Pointing records for text and elements
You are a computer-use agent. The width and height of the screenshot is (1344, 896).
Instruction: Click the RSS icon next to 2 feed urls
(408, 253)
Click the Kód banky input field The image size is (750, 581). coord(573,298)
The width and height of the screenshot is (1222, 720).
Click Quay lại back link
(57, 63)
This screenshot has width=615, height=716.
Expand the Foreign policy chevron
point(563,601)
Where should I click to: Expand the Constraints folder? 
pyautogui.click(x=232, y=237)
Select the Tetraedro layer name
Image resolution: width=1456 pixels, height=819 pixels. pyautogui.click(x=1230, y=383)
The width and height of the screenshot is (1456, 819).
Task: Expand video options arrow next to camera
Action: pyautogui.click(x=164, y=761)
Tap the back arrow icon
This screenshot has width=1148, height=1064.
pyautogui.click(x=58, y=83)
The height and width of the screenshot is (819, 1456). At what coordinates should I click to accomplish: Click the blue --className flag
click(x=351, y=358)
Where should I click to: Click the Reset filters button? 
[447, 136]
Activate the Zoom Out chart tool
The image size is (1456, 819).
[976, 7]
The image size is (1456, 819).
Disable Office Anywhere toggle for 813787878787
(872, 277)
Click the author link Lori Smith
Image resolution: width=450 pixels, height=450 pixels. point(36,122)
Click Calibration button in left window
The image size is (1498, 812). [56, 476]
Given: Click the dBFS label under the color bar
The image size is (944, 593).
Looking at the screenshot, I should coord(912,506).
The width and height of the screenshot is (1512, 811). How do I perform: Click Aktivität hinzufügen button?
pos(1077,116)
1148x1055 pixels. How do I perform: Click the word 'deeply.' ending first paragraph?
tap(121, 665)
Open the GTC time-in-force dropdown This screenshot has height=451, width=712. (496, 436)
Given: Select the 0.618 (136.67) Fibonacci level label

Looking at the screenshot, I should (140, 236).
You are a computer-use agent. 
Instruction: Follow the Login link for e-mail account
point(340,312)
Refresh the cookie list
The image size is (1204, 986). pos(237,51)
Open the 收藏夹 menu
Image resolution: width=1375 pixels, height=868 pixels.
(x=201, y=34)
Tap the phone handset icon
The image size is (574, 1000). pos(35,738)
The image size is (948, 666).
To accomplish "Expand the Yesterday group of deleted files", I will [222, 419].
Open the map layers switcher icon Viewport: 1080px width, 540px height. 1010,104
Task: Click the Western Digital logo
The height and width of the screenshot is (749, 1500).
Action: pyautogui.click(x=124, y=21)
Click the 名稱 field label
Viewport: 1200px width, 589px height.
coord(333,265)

**Problem statement:** List each line of the records above that contains the string "resolution", treating uppercase and lowercase as different.

**Output below:**
Image resolution: width=1456 pixels, height=819 pixels. pyautogui.click(x=1230, y=383)
Image resolution: width=450 pixels, height=450 pixels. point(36,122)
Image resolution: width=1375 pixels, height=868 pixels.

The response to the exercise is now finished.